SOME CONTROVERSIAL cases have passed across District Attorney Stewart Bell's desk in recent weeks.
First, a Metro Police officer shoots and kills his third man in six years.
Then a woman forgets her 3-month-old baby in the back seat of her car and the baby dies.
Finally, a gravel pit feud erupts into a heavy machinery duel and ends with a fatal shooting.
All the cases draw extensive media coverage, but none results in charges from Bell's office, leaving some people unhappy.
The case that's generated the most emotion and unhappiness, Bell says, is the baby's death.
During a busy morning, Samantha Bonham told police, she dropped off two of her children at day care before going to work, but somehow forgot to drop off the sleeping infant in the back seat of her van. It wasn't until after lunch that she discovered her tragic mistake.
The incident shocked and horrified valley residents. A month later, people are still questioning the facts of the case as well as Bell's decision not to prosecute.
"A lot of people think she should have been hung," says one woman familiar with the case and the family. "But she was a very responsible mother.
"She loved her children. And she will probably never be the same."
Bells says calls from the public came in on both sides, but the majority wanted prosecution.
Legally, though, he says it was an easy call to make. Five of his prosecutors reviewed the case and all came to the same conclusion.
The decision hinges on the difference between criminal and civil negligence, which Bell admits is difficult to get across to the public.
To be criminally negligent you have to "knowingly do something that you know -- or should know -- would put someone in danger."
If, for example, you're driving the speed limit, run a stop sign and kill a pedestrian, that's civil negligence. You will not be charged.
But if you were doing 60 in a 15 mph school zone at the time, Bell says, you can expect to be arrested.
You were criminally negligent, he says, because "the whole course of conduct placed somebody in danger."
Another example: a half-dozen children will drown in backyard pools this year.
"They're negligent -- all of them," Bell says, but they're almost never criminal.
If Bonham had knowingly left her baby in the car to go play video poker or run errands, Bell says, she would have been charged with a crime.
But Bell is convinced she didn't know her daughter was in the car all morning.
"We make mistakes as people," he says, "even mistakes that have terrible, tragic consequences. We could, as a society, punish that behavior by prison, but we don't."

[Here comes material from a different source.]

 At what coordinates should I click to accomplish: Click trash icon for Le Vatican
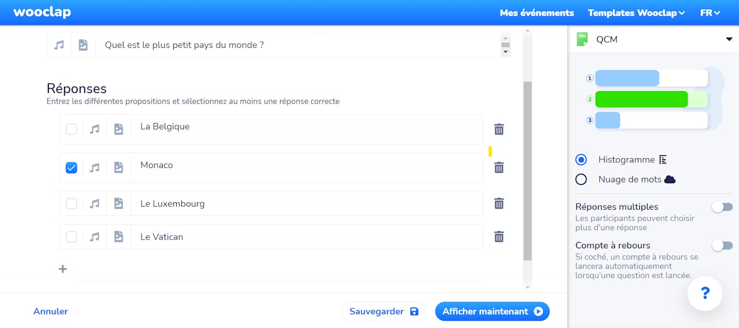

* The case involving Metro officer George Pease put the district attorney's office in an unenviable crossfire between the police and members of the black community -- and left both sides unhappy. But Bells says he's confident his office did its best.
Two deputy district attorneys presented the evidence to a coroner's inquest jury, which decided unanimously that Pease was justified in shooting Henry Rowe.
While he could technically have overriden the jury's verdict and pressed charges anyway, Bell says it would have made a "sham" of the coroner's inquest process.
That system was designed -- at the request of the public and the media -- to make sure the decisions to prosecute officer-involved shootings were made openly, rather than by the district attorney's office in private.
"We have to respect the process," Bells says. "Either that or scrap it."
* Perhaps the most difficult case is the gravel pit shooting.
Prosecutors reviewed the results of the homicide investigation this week but concluded they need more evidence.
The problem: The testimony from the two sides, Big Horn Materials Co. and TCB Now, is "dramatically different."
According to one side it's clear-cut murder, Bells says, but according to the other it's clearly self-defense.
So Bell has requested other evidence, such as the autopsy report and police photos, to help them re-create the incident.
"It falls upon us to decide who's telling the truth in order to legally and ethically decide what course to take."
Either way, it's a sure bet somebody will be unhappy.